防犯カメラからの転生、広角×ダブルガウスの新境地
おすすめ度
購入のしやすさ 5/10
Helios-44に比べて、流通量は圧倒的に少ないため、品質に比べ高値傾向です。カメラ用にマウント調節されていないものは、程度にもよりますが$100以下で見つけることが可能です。
使いやすさ 3/10
35mmの焦点距離は、汎用性が高く、使いやすい焦点距離です。一度、SONY Eマウントで、使用可能にすると、無限遠から10cmほどまで十分に合焦します。

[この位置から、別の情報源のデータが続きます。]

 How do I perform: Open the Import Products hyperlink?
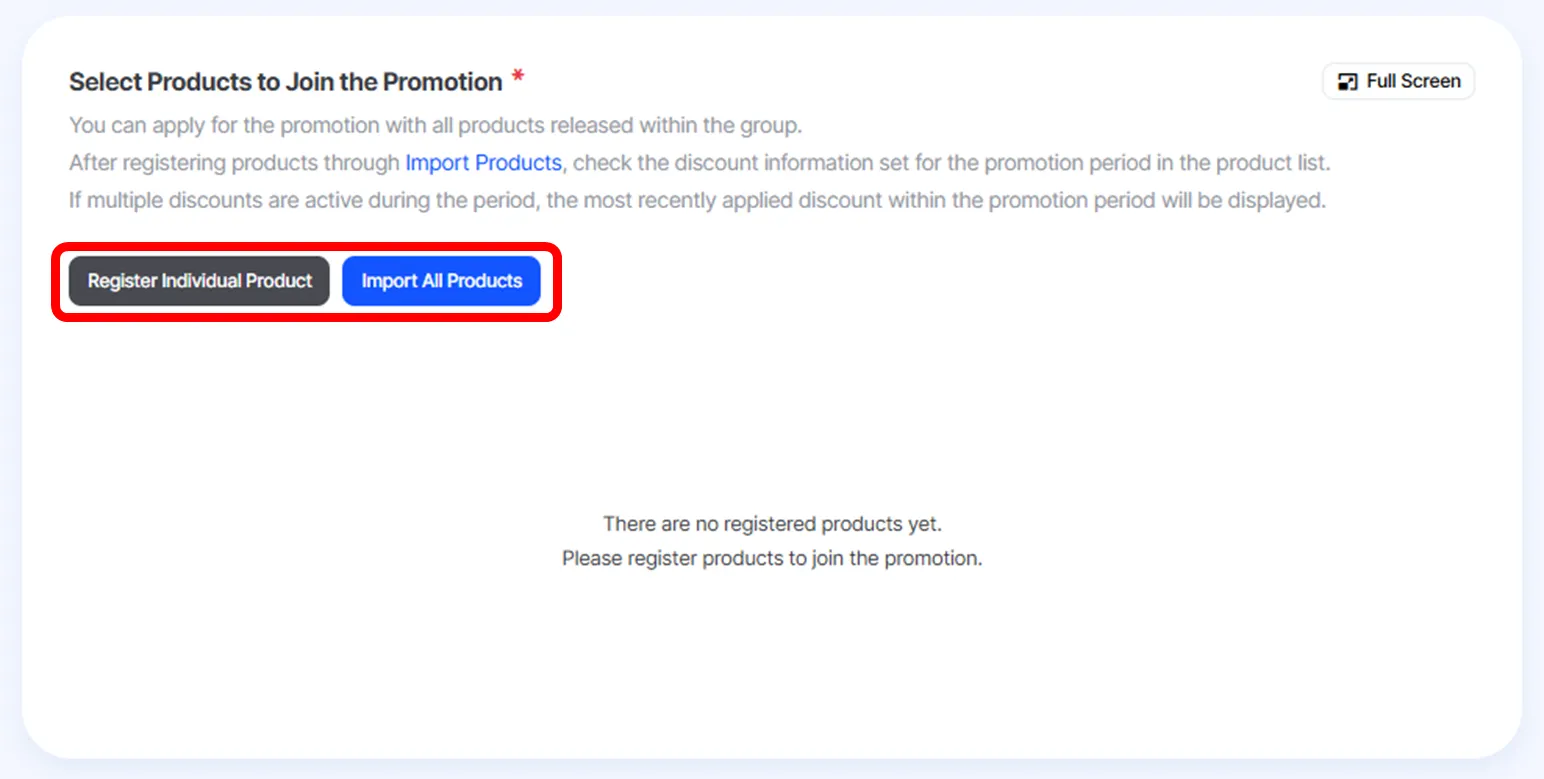pos(483,163)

フルサイズフォーマットでは、おそらく、フード先端部分に由来の四隅のケラレが発生します。また、M27 × 0.75スクリューマウントという、汎用マウントではありません。かつ、独自にヘリコイドを持っていませんので、ヘリコイドアダプターの使用が必須です。さらに、ほんの少しのレンズ移動で、非常に大きなピント移動が起こります。開放では、合焦させるのに、細心の注意が必要です。
現代レンズと比較した描写の独自性 10/10
端は盛大にグルグルします。ダブルガウス×広角(準広角)はめったに無い組合せでワクワクさせてくれます。順光では、こってりとした色のりが楽しめます。ロシアレンズらしく、逆光では、色が一切飛び、ハレーションの暴風が襲いかかります。
総合 3/10
安い個体が見つければ、絶対に欲しいレンズですが、カメラへの接続を考えなくてはいけません。国内で、マウントを用意して売っている個体は、自分で用意するよりも、数倍高価な価格が設定されています。このような高価な個体を買うのであれば、おすすめしません(おすすめ度3/10)。そこまでの、価格に見合う品質(ケラレも含め)ではないと思います。しかし、一度入手して使えるようになると、カメラが吐き出す『酷い画像』にうっとりすると思います(おすすめ度10/10)。ロシアレンズの旨味が、濃縮して詰まったレンズです。
モデル詳細&この個体について
Helios-33 は、Cooke Speed Panchroのコピーレンズとして有名になった、PO4-1Mと同じ構成のレンズだそうです。M42 mount Spiralさんの記事によれば、4群6枚です。Heliosの名の通り、端正なダブルガウス型です。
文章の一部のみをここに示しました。